# Allez Triple, Sport Triple or Dolce for my g/f?



## jaseone (Jan 16, 2006)

My girlfriend likes to do a decent amount of cycling with me both off the road and on the road, currently she has a 2006 Rockhopper that she uses for both and with me having a Roubaix Elite Triple there is obviously no way she can keep up unless I am taking it extra easily or even just coasting along so I'm starting to think about getting her an entry level road bike.

We definitely don't want to spend more than $1,000 and probably the lesser the better right now especially as I am fairly sure she will only remain at recreational level and also do the occassional charity ride, for example she is doing this years MS 150 from Houston to Austin, which is another reason we're looking at a road bike for her.

I've been looking at the Allez Triple and the Allez Sport Triple but am trying to decide if the extra $200 or so on the better componentry is worth it for the level of cycling she will be doing or not. Although the 8 speed on the Allez Triple is making me lean more towards the Allez Sport Triple, plus the Sport has the full carbon seatpost that should make for a smoother ride for her. Hmmm I seem to be making my mind up for myself don't I?

At the end of the day though do you think there would be any real regrets getting the Allez Triple instead of the Sport Triple for her?

Alternatively is there any worth looking at a female specific frame like on the Dolce? The Dolce seems to have pretty much the same componentry as the Allez Triple but has a few female specific parts like the frame and bars plus seems to have a carbon fiber seat post (on the features it states carbon wrap but in the specs it says carbon fiber).
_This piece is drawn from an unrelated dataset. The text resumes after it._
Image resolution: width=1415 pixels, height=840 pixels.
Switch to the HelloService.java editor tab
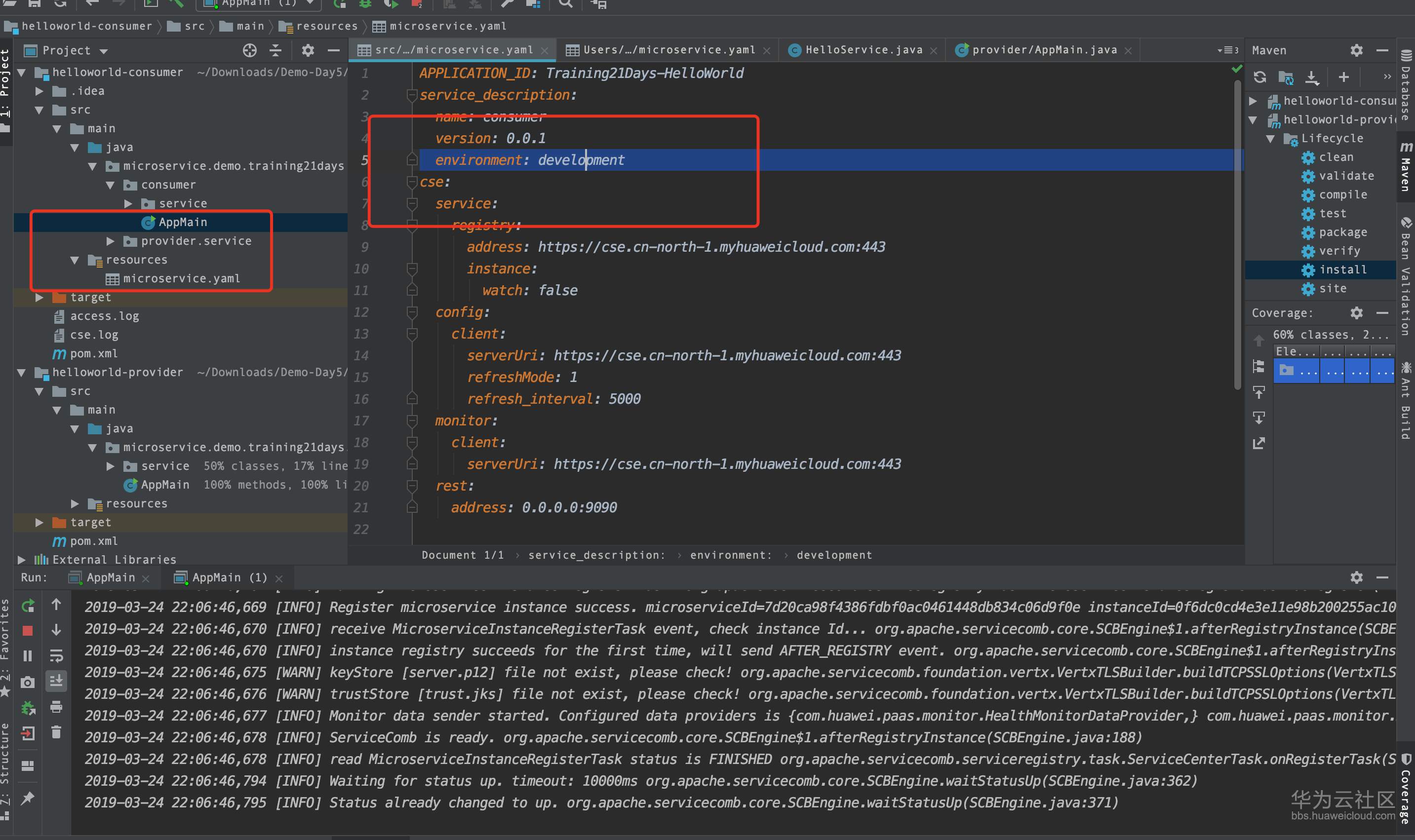tap(863, 50)
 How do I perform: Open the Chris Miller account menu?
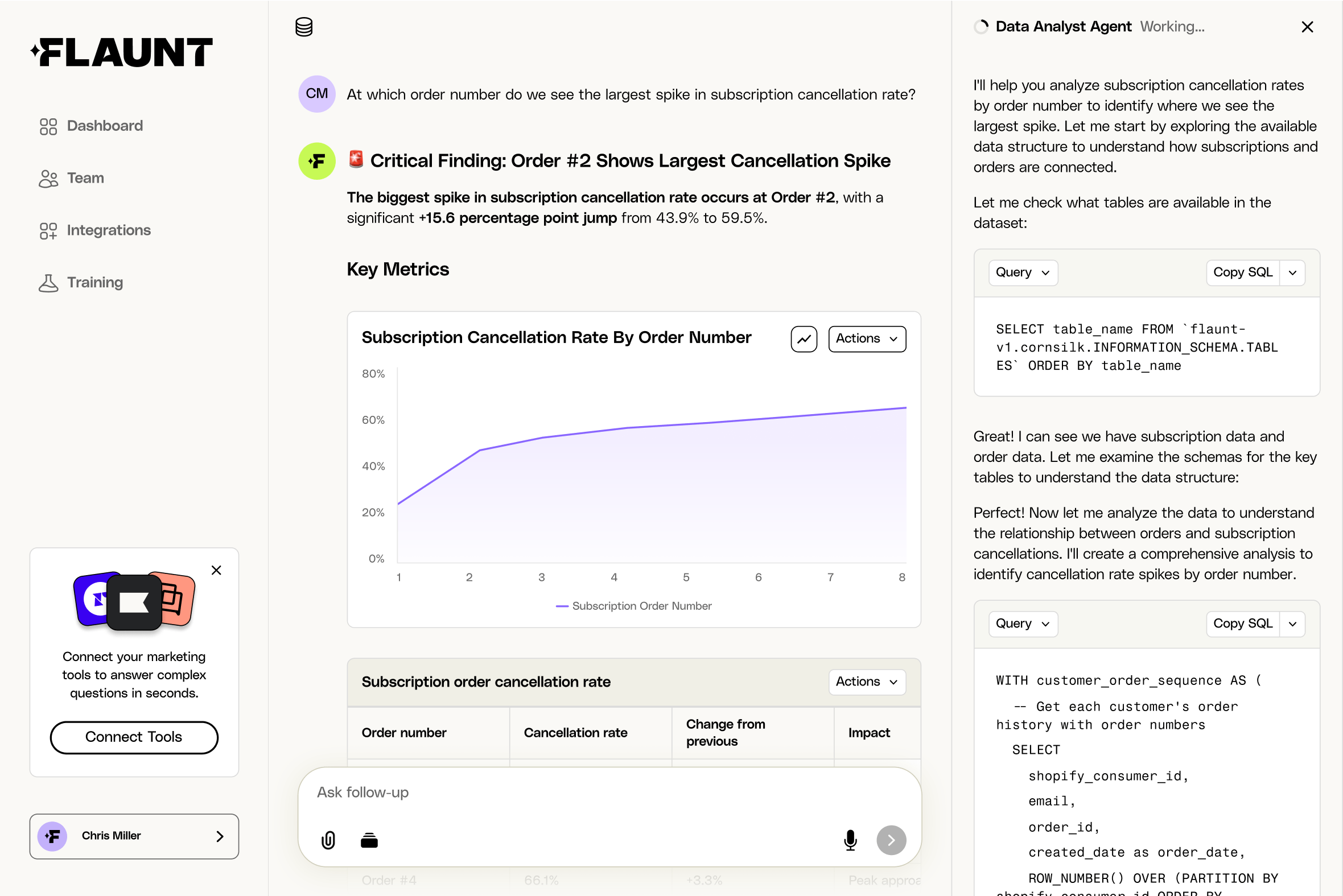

I actually really like the Dolce Elite with the upgraded frame and 105 componentry but that is well above the budget at the moment.

Argh! Decisions, decisions...The Allez Triple is probably in the immediate budget we have, could maybe push it for the base Dolce as well but the Allez Sport triple would take extra savings and the Dolce Elite would take more again. It wouldn't be such a big deal but I want to get her on a road bike as soon as possible so she can get used to it before the MS150, which is only a month and a bit away so I really don't have much time to play with.


----------



## crumjack (Sep 11, 2005)

I would lean towards the Sport but thats just me. She may get addicted and upgrading would be easier with the Sport model.

That said, have you had her look at them? Try that, she may find the sora shifters to be ok. She may like the fit of the Dolce better. You get the idea.

Something like a carbon post could be easily swapped at the time of purchase for just a few extra bucks.

Of course, you could try your luck on ebay or the local used market.

Good luck!


----------



## jaseone (Jan 16, 2006)

Thanks! The looking and trying out stage is next, I was just looking for advice on the bikes themselves as I know at least earlier models of the Allez Triple had problematic front deraileurs but I know nothing about the lower level componentry on road bikes (I'm a road newbie myself coming from MTB like so many others around here).

We're also having a bit of a look around in the local used scene but for some reason it seems only the larger frames end up on the used market but that could just be a coincidental thing. The thing is that it will be hard for her to know what bike feels better as riding a road bike feels so different to a mountain bike although I must say I am actually preferring the feel of a road bike more these days for some reason.


----------



## crumjack (Sep 11, 2005)

I bought my road bike last fall so I'm far from an expert. 

A replacement front derailleur would only cost around $20 if you trash it. So if your goal is to keep cost down and she doesn't care about getting the smoothest shifting I wouldn't be concerned with that.

You may know this already know this but the big difference is in the shifters. Sora has the little thumb thing which for most means no shifting in the drops. Tiagra has the paddle so in addition to a slight increase in smoothness and durability, you get a little extra comfort.

BTW, I have an Allez Elite and I love it!


----------



## jaseone (Jan 16, 2006)

Actually I didn't know that, no shifting in the drops would be kind of sucky especially if she decided to get into road cycling more so thanks for the head's up on that! I'm hoping my LBS might have some '05 models available to save some $$$.


----------



## crumjack (Sep 11, 2005)

If they don't have any '05s in stock, ask them to check their computer to see if Specialized has any available for order. Others on the forum have done this. If you scroll down this forum a ways, a guy got a 2005 Allez Elite for around $800 this way.


----------



## mtwash125 (Jan 23, 2005)

Little late on my part but I would highly recoment the dolce. You really cant beat it, a real womens bike with some great womens parts. When my girlfriend wanted to get into riding, I got her onto one. 7 Months and 2 other bikes (cross and mountain) later and she still claims it as her first riding love. Admittidly upgradeitis has struck us and we have upgraded almost everything, but it still is a great way to start and at least 2 other women in her catagory still ride and race on stock dolces. But the shop salesman in me says let her ride all three and whichever she likes the best is the one she should get. That way she will actually ride it lots and end up loving it.


----------